At these sort of rates, I was not going to be able to afford much more than an emplacement on the municipal campsite, I thought, as I trudged over it in the direction of some liquid refreshment at Les Trois Marchands with only nine days to go.
Of course, it was at the l’heure de l’apéritif that I finally struck upon a bit of luck. My cheerful neighbour offered to buy me a drink – un petit rosé. I accepted and managed a grin. He lived opposite my soon to be ex-domicile in a pretty old farmhouse shaded by great tilleuls, those distinctive French lime trees, with his wife and youngest son. His two older boys had left home to move in with their petites amies.

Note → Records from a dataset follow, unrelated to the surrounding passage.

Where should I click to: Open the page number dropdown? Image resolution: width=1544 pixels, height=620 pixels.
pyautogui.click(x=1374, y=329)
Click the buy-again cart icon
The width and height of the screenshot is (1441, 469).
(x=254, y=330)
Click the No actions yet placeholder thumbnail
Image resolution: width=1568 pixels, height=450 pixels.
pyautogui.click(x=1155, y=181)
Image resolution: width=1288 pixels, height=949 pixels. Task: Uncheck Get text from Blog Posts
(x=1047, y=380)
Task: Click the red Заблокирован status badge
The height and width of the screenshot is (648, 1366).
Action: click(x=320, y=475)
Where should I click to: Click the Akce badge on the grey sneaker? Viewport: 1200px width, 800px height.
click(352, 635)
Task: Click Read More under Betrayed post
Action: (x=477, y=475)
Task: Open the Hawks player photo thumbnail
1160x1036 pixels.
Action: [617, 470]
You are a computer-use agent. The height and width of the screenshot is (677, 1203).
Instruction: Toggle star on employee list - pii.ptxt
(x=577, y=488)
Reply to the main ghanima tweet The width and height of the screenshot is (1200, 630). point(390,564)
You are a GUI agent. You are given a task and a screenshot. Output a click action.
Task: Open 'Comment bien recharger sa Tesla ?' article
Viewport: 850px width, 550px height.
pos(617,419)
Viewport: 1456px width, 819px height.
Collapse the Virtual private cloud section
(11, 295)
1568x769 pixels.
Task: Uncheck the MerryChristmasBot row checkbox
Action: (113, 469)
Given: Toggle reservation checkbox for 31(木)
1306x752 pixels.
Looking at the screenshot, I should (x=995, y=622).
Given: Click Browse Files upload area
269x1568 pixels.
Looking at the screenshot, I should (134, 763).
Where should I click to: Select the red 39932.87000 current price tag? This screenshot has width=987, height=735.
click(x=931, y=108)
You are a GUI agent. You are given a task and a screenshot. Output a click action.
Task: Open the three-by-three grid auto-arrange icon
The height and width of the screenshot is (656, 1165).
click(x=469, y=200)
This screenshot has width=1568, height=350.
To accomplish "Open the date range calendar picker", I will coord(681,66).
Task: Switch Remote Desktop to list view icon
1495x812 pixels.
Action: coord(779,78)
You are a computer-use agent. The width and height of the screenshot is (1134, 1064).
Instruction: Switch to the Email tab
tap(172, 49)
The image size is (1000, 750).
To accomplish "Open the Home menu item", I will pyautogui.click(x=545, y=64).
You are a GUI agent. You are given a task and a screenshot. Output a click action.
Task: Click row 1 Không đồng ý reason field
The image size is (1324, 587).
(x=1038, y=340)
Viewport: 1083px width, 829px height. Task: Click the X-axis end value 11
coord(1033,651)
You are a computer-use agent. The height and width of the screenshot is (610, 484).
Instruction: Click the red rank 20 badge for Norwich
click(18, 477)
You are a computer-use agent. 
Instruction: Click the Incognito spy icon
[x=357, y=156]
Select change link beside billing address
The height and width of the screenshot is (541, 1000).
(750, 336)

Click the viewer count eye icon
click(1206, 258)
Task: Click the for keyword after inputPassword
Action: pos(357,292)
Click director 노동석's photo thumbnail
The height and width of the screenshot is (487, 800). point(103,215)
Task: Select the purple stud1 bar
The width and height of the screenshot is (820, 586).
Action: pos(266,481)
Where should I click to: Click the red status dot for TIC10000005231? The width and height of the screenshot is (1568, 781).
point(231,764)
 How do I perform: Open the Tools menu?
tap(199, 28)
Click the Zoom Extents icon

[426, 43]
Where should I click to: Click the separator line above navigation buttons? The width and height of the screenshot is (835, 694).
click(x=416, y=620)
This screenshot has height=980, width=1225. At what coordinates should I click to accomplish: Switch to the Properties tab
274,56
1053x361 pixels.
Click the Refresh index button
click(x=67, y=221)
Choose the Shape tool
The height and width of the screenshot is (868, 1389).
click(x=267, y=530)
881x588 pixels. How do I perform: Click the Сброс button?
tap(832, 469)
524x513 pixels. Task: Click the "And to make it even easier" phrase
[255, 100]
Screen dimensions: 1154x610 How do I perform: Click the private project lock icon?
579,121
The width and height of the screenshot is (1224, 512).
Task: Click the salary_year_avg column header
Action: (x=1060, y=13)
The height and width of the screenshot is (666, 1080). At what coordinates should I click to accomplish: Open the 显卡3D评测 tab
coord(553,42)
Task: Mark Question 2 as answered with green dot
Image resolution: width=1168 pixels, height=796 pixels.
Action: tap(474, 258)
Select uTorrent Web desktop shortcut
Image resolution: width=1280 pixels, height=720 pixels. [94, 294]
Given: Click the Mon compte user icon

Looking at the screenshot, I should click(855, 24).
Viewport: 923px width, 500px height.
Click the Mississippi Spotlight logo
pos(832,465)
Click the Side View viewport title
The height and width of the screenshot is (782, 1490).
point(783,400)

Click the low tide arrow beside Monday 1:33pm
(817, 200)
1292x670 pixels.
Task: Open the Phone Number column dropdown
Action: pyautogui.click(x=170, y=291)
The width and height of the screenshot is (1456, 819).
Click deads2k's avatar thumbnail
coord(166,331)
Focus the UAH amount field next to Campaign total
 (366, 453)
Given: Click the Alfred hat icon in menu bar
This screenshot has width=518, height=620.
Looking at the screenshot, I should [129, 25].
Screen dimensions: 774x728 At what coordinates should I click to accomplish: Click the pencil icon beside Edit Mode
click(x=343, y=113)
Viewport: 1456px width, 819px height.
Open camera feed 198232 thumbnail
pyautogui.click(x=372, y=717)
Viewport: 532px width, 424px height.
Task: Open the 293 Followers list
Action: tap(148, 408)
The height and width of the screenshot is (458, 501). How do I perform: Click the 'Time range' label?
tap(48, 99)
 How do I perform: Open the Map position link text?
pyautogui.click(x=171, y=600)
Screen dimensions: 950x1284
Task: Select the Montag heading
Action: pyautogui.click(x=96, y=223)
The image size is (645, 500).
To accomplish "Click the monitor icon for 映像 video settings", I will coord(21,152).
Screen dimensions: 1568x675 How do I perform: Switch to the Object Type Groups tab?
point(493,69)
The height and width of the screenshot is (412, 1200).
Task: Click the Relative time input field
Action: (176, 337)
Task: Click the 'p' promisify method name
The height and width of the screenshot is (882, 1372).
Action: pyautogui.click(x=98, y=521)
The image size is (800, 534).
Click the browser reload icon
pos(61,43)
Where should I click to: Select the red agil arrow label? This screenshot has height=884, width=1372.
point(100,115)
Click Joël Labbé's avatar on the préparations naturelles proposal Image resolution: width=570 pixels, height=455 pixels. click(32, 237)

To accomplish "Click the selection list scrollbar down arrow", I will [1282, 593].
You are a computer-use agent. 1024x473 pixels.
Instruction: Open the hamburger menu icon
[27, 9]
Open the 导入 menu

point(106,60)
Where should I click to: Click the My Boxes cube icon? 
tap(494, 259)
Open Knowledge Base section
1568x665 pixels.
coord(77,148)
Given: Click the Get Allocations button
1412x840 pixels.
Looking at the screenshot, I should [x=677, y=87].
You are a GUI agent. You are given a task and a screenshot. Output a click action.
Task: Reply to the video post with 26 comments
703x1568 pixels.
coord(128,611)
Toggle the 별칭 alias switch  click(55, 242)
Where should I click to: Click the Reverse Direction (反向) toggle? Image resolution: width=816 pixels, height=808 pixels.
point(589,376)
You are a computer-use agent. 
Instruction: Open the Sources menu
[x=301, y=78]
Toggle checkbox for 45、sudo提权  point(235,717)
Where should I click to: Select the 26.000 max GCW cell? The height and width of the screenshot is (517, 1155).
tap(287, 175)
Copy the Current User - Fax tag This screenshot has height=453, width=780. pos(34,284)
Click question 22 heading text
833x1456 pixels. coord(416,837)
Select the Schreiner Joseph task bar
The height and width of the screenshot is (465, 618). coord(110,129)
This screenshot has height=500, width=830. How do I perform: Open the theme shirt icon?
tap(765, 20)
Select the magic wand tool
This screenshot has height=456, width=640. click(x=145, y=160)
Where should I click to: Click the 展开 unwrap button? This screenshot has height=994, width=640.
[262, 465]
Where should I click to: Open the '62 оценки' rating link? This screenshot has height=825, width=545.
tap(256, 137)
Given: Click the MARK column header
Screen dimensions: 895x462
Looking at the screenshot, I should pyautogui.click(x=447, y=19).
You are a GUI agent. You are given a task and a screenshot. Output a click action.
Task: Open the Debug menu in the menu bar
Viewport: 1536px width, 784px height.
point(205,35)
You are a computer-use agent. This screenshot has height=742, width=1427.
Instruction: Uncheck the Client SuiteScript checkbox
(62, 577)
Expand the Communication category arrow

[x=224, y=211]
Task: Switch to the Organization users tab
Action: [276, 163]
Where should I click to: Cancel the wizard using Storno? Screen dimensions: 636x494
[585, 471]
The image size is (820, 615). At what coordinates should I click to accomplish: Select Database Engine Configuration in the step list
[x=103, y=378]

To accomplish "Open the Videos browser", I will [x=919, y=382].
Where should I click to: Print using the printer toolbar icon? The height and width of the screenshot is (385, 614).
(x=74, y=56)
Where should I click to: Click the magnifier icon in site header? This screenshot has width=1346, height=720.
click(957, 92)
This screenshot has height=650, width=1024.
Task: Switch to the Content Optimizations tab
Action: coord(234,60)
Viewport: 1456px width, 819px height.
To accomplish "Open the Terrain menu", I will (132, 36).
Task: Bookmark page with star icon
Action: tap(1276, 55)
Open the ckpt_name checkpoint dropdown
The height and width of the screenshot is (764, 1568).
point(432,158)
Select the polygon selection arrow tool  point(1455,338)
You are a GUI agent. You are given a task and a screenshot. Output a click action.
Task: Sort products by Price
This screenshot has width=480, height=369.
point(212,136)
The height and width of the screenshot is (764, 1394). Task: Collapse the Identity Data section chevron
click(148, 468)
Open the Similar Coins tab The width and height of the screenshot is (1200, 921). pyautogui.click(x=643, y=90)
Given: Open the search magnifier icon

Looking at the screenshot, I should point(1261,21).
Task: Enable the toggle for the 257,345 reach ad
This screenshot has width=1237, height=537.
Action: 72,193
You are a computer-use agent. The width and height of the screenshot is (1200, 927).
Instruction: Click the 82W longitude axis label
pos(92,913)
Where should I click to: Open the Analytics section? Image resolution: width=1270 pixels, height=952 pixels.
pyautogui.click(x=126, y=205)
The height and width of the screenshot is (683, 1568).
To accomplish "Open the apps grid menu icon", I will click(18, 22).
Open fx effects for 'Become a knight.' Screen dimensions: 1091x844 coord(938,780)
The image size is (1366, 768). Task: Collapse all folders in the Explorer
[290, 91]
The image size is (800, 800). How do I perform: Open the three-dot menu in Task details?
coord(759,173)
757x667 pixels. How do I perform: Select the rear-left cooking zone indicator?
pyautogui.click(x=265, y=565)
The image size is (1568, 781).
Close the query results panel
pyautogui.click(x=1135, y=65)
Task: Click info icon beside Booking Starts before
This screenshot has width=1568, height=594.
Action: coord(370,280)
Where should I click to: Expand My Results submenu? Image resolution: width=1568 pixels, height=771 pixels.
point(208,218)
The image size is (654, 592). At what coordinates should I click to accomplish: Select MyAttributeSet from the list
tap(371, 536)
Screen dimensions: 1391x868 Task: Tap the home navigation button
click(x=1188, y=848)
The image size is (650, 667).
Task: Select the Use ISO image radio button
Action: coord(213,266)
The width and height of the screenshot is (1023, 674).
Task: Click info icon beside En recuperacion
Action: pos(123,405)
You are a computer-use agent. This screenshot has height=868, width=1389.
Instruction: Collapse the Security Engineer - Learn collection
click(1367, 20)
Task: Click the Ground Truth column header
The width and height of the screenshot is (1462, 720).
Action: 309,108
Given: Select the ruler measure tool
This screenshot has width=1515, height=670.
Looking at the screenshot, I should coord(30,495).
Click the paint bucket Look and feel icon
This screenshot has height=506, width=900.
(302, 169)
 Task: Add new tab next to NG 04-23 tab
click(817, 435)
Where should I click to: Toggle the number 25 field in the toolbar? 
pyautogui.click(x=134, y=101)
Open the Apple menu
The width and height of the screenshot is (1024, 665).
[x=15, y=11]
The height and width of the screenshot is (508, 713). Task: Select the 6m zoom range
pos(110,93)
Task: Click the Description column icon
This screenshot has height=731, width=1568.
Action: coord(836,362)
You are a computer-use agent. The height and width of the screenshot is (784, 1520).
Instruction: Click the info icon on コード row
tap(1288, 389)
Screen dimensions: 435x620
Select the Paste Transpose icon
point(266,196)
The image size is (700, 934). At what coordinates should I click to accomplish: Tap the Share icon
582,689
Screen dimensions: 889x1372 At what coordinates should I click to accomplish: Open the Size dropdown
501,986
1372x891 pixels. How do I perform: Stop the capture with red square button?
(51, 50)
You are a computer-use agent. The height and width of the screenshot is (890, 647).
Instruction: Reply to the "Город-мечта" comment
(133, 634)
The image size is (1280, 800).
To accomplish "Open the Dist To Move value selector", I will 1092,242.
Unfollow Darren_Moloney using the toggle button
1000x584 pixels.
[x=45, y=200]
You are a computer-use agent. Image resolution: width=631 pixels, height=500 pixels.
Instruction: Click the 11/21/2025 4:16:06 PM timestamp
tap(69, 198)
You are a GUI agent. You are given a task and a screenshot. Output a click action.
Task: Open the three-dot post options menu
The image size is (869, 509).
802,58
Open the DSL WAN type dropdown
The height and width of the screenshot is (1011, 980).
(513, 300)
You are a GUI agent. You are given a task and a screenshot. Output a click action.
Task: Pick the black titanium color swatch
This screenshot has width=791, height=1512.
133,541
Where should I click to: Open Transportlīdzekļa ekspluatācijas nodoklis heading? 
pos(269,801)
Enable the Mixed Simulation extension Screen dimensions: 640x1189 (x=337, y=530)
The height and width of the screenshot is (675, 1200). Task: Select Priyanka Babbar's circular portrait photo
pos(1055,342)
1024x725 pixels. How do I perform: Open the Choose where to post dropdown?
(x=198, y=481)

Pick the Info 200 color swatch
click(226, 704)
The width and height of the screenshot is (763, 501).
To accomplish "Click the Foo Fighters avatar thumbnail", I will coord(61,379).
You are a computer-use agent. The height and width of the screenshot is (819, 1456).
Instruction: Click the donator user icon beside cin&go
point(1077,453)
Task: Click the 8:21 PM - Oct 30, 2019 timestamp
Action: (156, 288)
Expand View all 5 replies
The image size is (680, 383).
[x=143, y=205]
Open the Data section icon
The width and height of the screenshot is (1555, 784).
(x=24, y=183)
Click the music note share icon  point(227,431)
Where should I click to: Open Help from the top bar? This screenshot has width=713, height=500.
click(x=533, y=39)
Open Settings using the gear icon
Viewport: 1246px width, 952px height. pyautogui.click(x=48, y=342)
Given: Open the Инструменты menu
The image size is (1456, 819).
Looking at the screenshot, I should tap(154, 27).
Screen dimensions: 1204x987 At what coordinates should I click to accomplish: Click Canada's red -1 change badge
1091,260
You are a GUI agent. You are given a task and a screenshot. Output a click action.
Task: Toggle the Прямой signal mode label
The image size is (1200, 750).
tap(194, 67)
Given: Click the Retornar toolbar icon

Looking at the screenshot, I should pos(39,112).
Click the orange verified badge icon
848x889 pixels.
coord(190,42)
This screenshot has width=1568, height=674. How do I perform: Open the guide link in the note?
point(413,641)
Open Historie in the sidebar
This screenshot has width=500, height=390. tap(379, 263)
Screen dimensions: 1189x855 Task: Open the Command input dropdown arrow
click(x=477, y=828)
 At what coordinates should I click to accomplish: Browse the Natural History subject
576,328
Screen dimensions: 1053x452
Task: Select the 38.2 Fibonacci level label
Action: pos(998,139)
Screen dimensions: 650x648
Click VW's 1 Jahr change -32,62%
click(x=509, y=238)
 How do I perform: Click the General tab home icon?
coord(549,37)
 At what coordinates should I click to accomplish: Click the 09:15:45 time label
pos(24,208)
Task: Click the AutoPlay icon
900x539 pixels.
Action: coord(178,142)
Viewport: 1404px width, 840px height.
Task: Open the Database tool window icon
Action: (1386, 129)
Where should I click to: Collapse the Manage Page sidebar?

So now, he explained, he was moving out, getting a new place. Bonne chance, I said with a certain cynicism.
Oh no, he said, he had already found somewhere. Just as I was formulating the French for “you lucky sod” in my mind, I happened to notice that he was looking a bit crestfallen.
The problem was that he needed to give three months’ notice on his present place. Otherwise he would have to pay rent on two houses or run the risk of losing the new one – available immediately. Unless, he pondered, he could find someone ASAP to take on his present home.
How would in about nine days sound, I asked as I ordered two more glasses of wine.
So it came to pass, last weekend, that I moved my belongings on foot across the road into the house of my former neighbours. The experience was surprisingly painless, thanks mainly to the arrival of family and friends, who brought with them brawn and great good humour. I am deeply grateful to them.
Finally, after two days’ slog, we plonked ourselves down among a modern art installation of lamps, rugs, kitchen utensils and a shower cubicle (which I must throw away) on the lawn.
So, I said to a charming octogenarian friend from down the lane as I opened a bottle of Montlouis-sur-Loire and the last sun of the day glinted off the church steeple, you must think we English are quite mad. He took the proffered glass but did not demur.